享楽、悲劇、死刑

 

「悲劇はどこから発生せざるをえなかったのか? ひょっとしたら、悲劇は快感から生まれたのではないか?」

ニーチェ 『悲劇の誕生』

 


 

2003.7.11(金)

 

 

 なるほど12歳という年齢は、誘拐殺人を犯すにはあまりに若すぎる。しかし、性急にそう結論付けてしまうことに何かしら残る違和感。

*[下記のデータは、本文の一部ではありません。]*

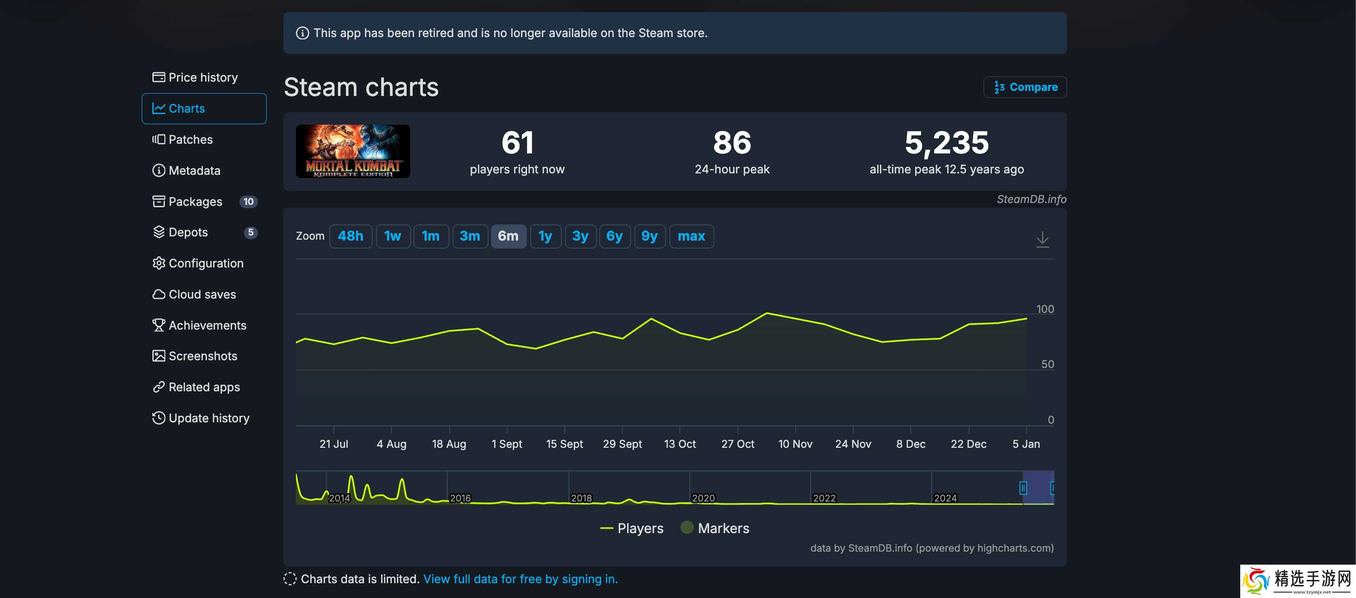Click the Price history sidebar icon
This screenshot has width=1356, height=598.
(158, 77)

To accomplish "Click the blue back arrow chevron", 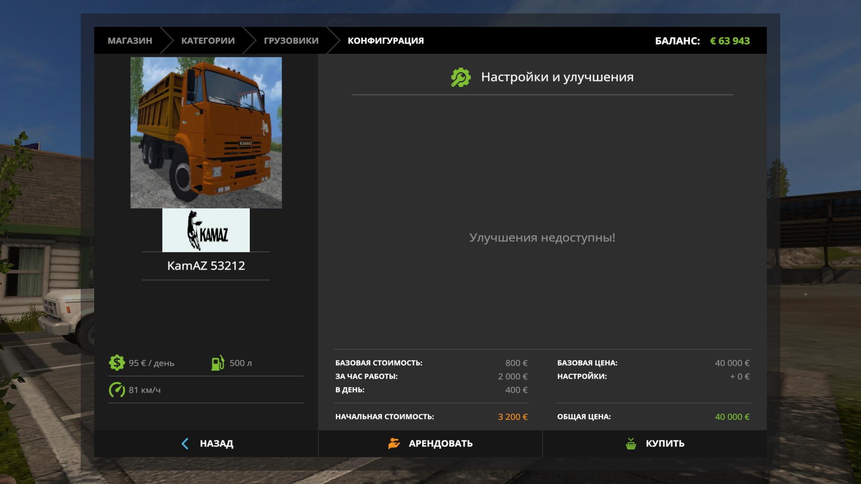I will (x=185, y=444).
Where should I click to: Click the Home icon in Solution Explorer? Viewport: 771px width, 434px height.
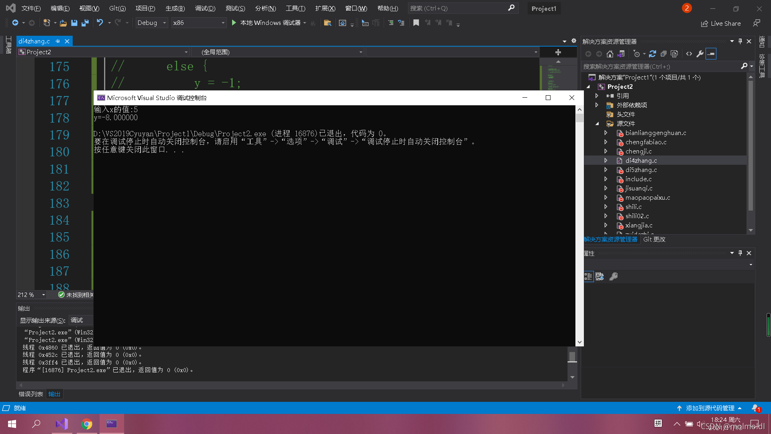click(610, 54)
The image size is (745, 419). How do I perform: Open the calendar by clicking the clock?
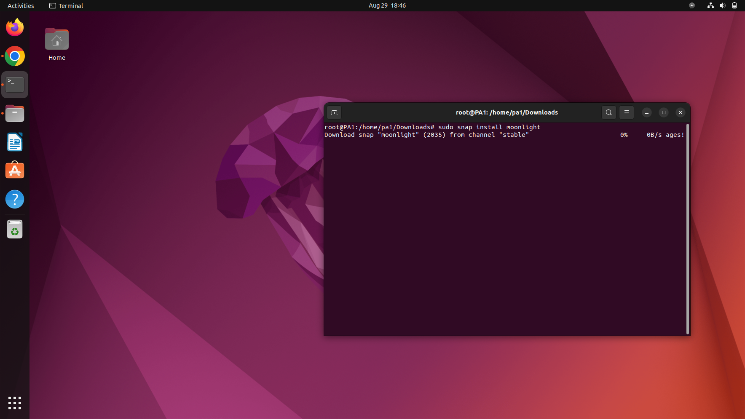387,5
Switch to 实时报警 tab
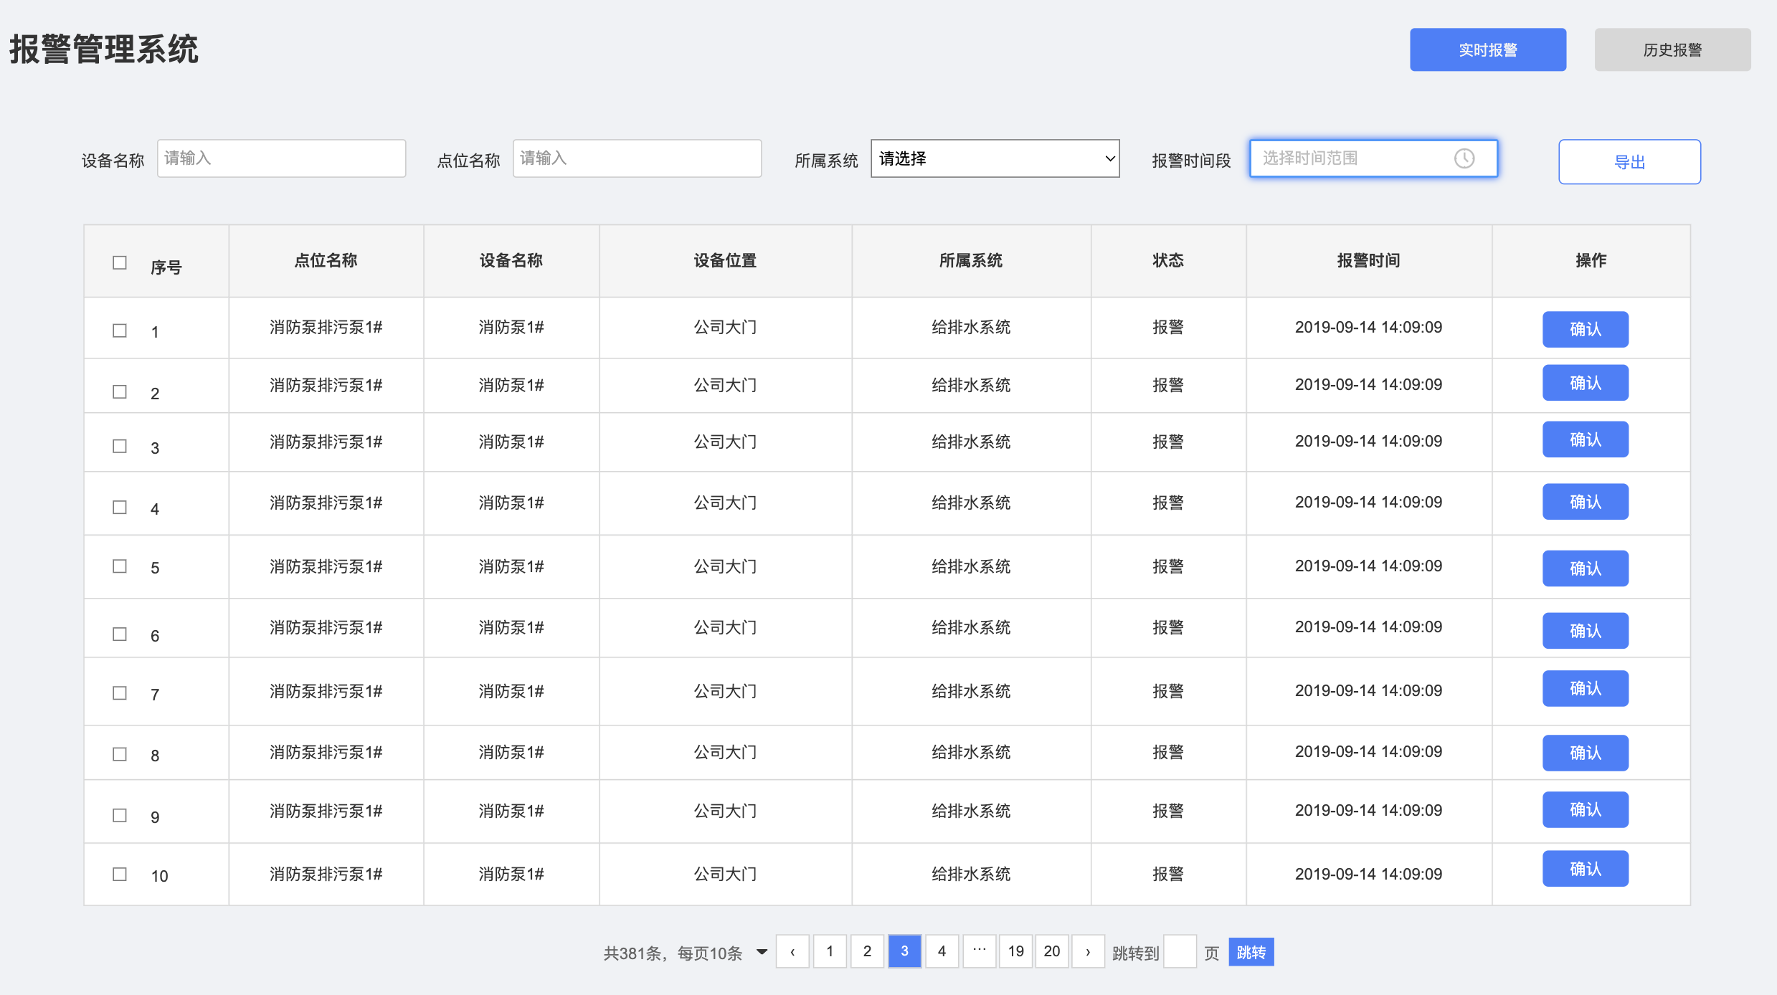This screenshot has width=1777, height=995. (1487, 49)
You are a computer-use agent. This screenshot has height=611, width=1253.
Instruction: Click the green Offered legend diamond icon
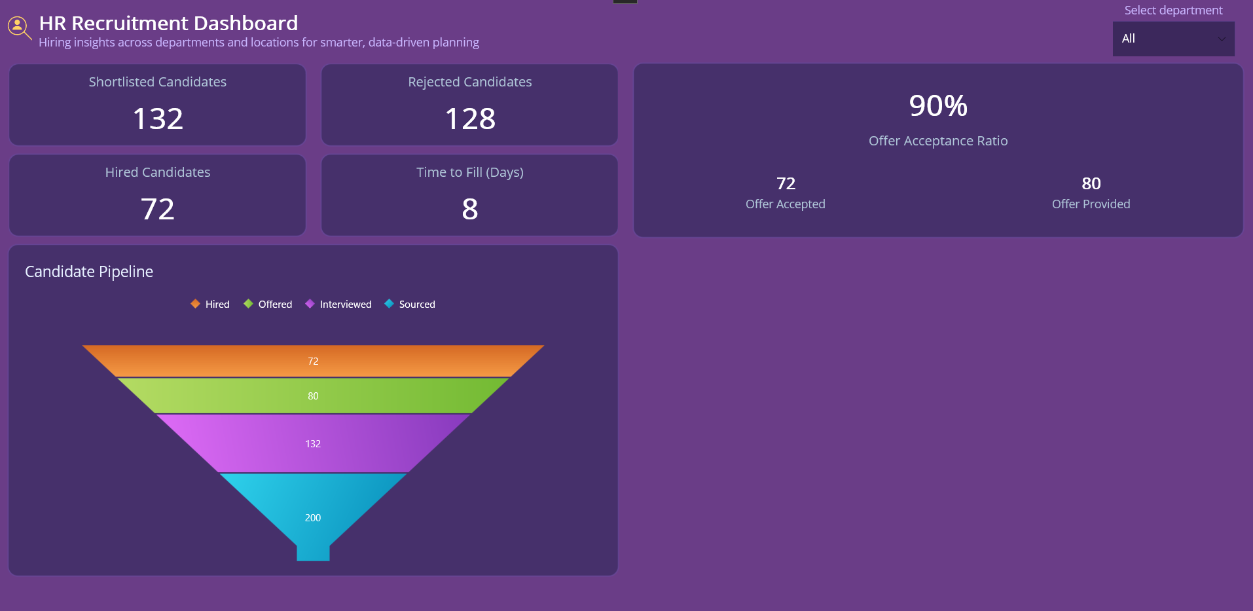(248, 303)
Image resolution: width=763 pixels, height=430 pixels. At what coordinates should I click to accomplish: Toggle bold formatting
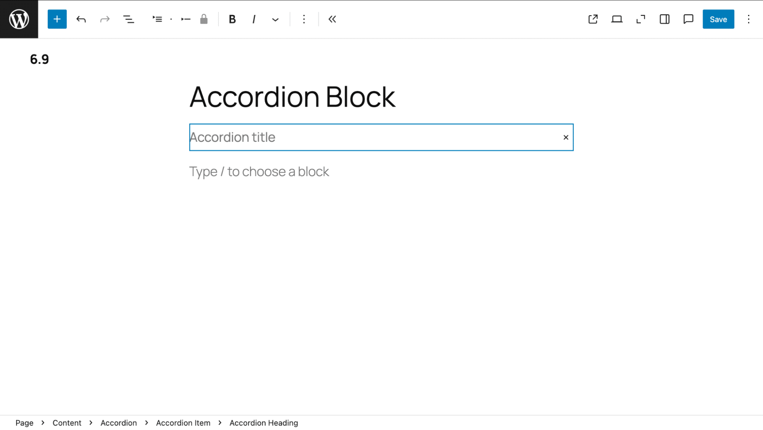[x=232, y=19]
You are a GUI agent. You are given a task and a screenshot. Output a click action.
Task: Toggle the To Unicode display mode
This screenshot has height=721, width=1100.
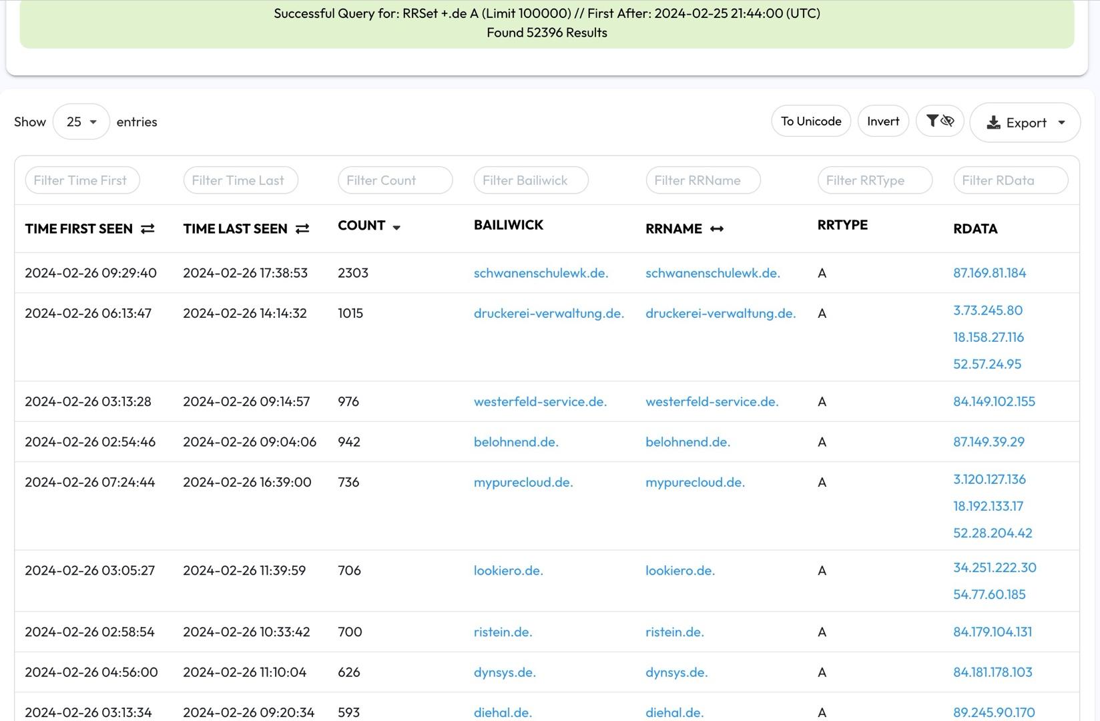point(810,121)
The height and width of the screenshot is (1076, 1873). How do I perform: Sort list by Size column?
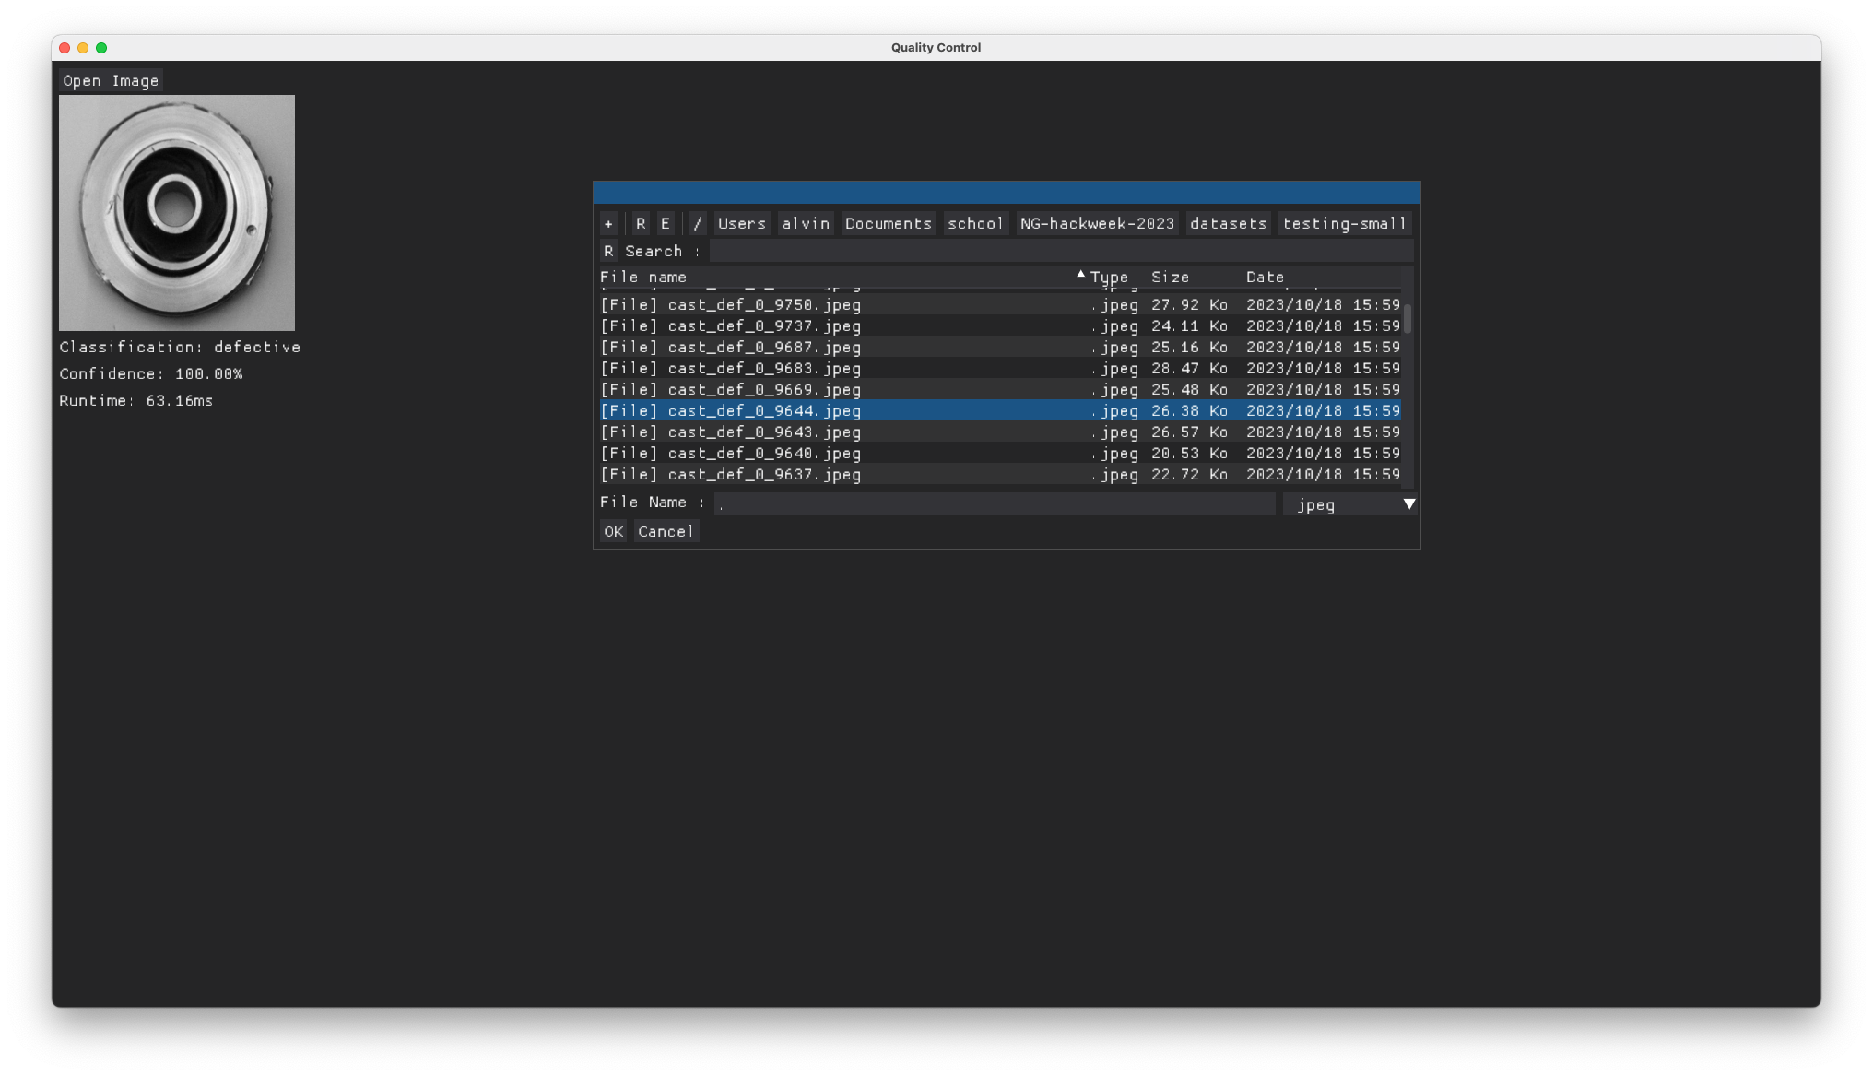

 12サイノショウネンガハンザイヲオカシマシタ────アンナオトナシソウナコガ────シンジラレナイ────オヤコノコミュニケーションニモンダイガアル────

 その原因は、こうした半ば儀礼的といいたくなるような、お決まりのコメントに対する期待外れだけではないだろう。もちろんけずし君の言うように、悪の問題にも立ち入らねばならないだろうが、それと同時に我々の享楽の問題についても考えなければならないと思われる。

 その事件はあまりにショッキングで、瞬く間に全国に伝えられる。報道番組が特集を組み、小中高校で学級会が開かれる。町中でマイクを向けられ、あたかも自分が評論家であるかのように答える人。飲み屋で一杯やりながら、少年犯罪についてコメントを並べ立てる人。どこもかしこもこの事件でもちきりだ。

 何故? 重大な犯罪だから? 少年が犯人だから? 被害者が幼児だから?

 これらの決まり文句は、ある重大な点を考えるのにとても良い材料になる。それが我々の享楽、それも集合的な享楽だ。我々はこの事件を、ある意味楽しんでいるのではないか? 容疑者や警察や官僚に文句を言う人、さらには事件そのものを批判する人間も含めて、我々はある意味、この事件を必要としているのではないか?

 この事件が起こらなかったら、我々はこの事件について語ることや、行く末を見守ることなどできはしない。しかも、語ることや放送を見守ることは、そうしたいからするのであって、自分でもどうしようも出来ないようなやむを得ない理由からそうするのではない。したがって、我々はこの事件で楽しんでいると言っても過言ではないだろう。ここで重要なのは、享楽の対象がけずし君風の「悪」ではなく、犯罪という現象そのものであるということだ。エポケーしてしまっては、悲劇性を生きる人間は見えてこない。むしろ積極的に同じ悲劇を体験しなければならない。この「悲劇を生きること」が、ルジャンドルの言う「仮借ない構造」の反証になる。

 話は変わるが、この事件に対して某大臣は「市中引き回しの上打ち首にすれば良い」という過激な発現をしたそうだ。その対象が親であれ事件を起こした子供であれ、罰の意味を見失っている発言であるように思える。そもそも、殺人を含む重犯罪者に対する罰は、犯罪者本人を法の下へ再配置することであったはずだ。殺人者は、取り返しのつかない禁止を破り、法を超えた全能者に向かうような文字通りの無法者となったが故に人間的でもなくなってしまう。罰とは、そうした非−人間を法において裁くことで再び法の刻印を施し、殺人者自身に「自分の罪は担うに重すぎる」ということを知らしめる作業であったはずだ。したがって、死刑の乱用は合法的殺人という形で取り返しのつかない所作ということになる。それは法が自分で自分の腹を喰い破るようなものであり、そうすることで法は自壊する・・・。

 ともあれ、この事件に限ったことではないが、犯罪がカウチポテト風に消費されることは避けがたい運命にあるのかもしれない。第2次産業から第3次産業へ移行するかのように、物への従属がひとしきり備給されたあとは、現象への従属が備給される。我々は自分たちの欲望を病的なほど直に満たしてくれるようなショッキングな事件を探し続けるだろう。これからもずっと────。